What number of lines in the records below hold the word "computer"? Give that number alone.
──────── Record excerpts ────────
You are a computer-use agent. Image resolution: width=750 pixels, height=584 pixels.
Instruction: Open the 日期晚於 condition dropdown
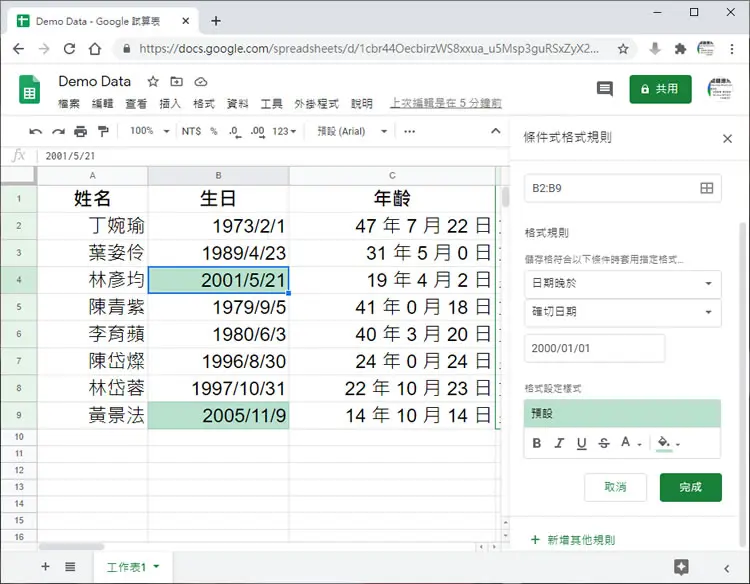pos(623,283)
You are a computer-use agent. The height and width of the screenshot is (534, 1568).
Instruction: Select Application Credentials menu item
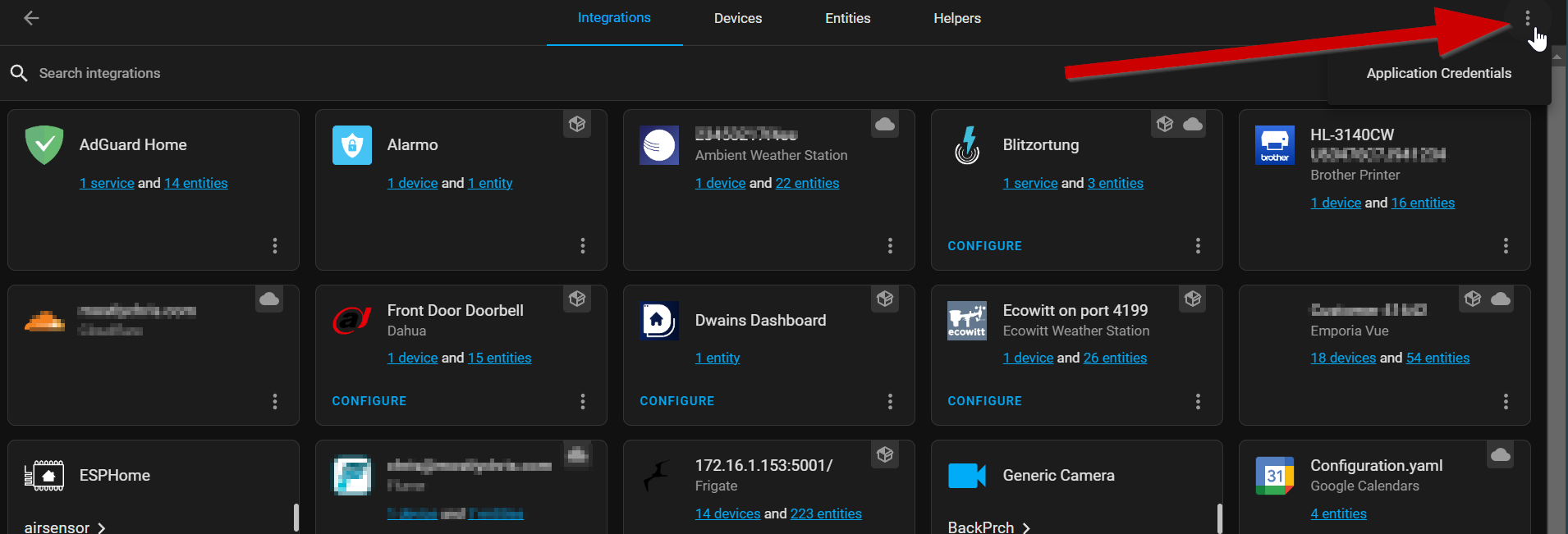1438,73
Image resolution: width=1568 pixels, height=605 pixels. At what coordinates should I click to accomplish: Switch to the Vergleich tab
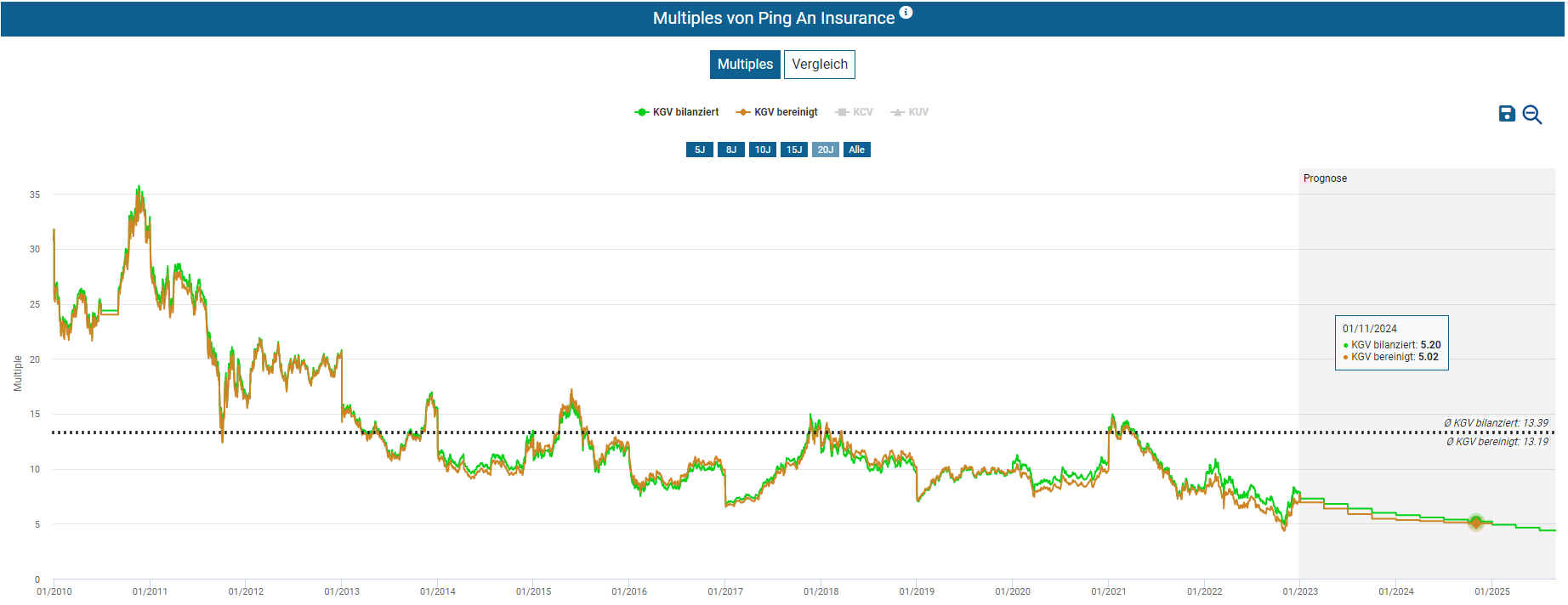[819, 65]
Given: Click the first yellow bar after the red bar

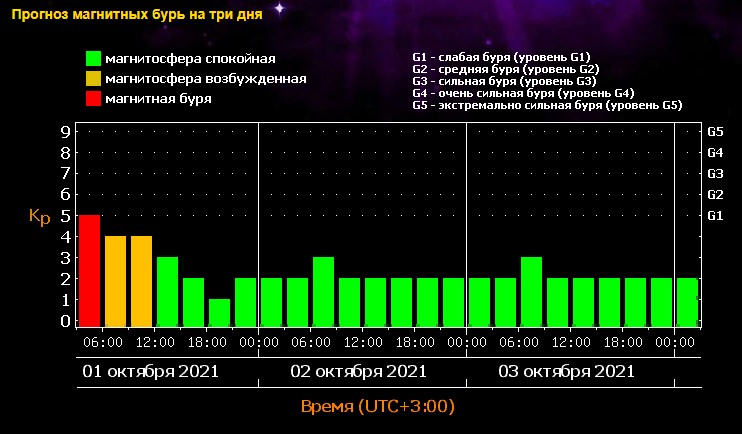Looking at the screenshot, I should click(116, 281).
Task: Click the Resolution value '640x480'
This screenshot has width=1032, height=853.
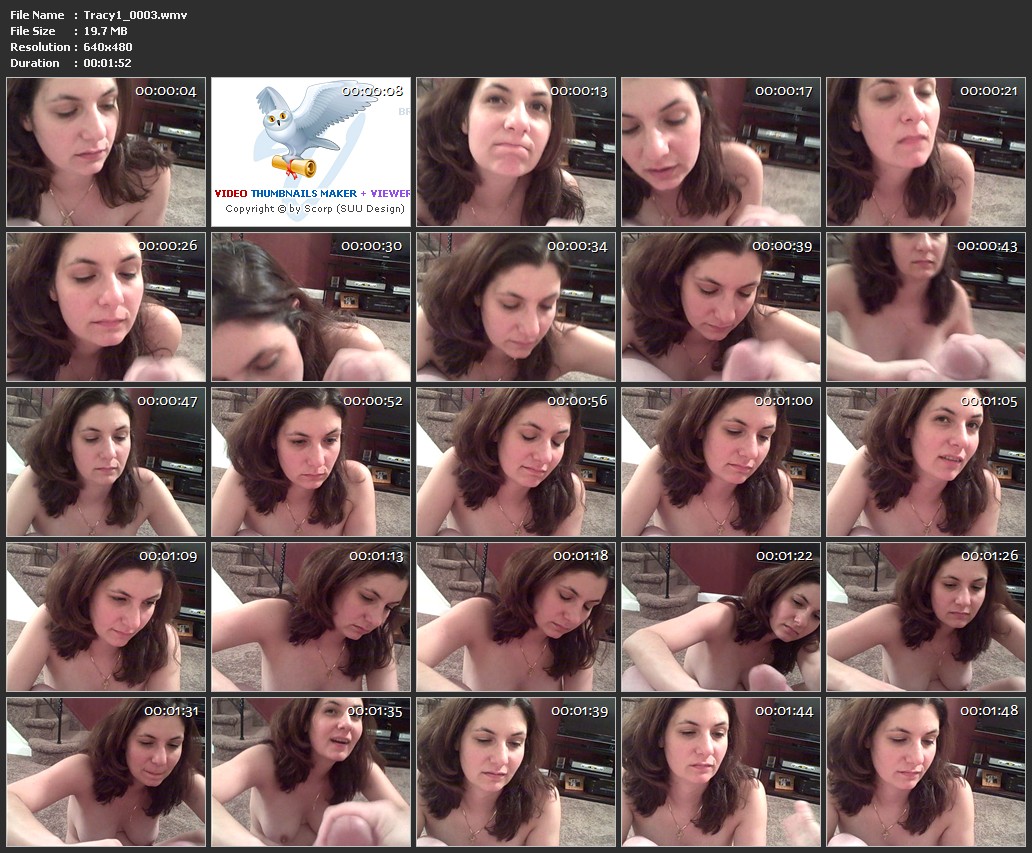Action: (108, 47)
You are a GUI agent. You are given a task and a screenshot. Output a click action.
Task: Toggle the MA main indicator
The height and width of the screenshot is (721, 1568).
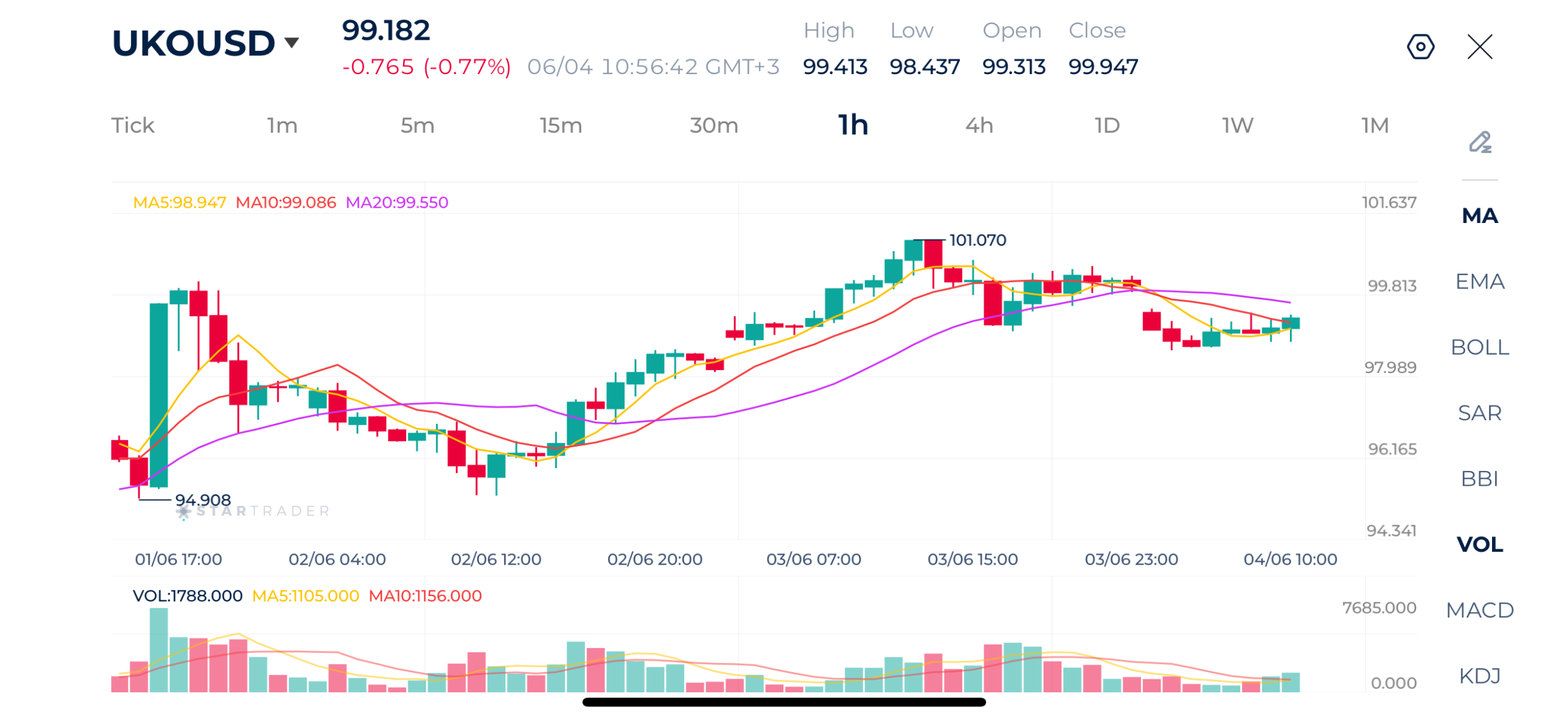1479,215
────────
_Finished exercise:_ 2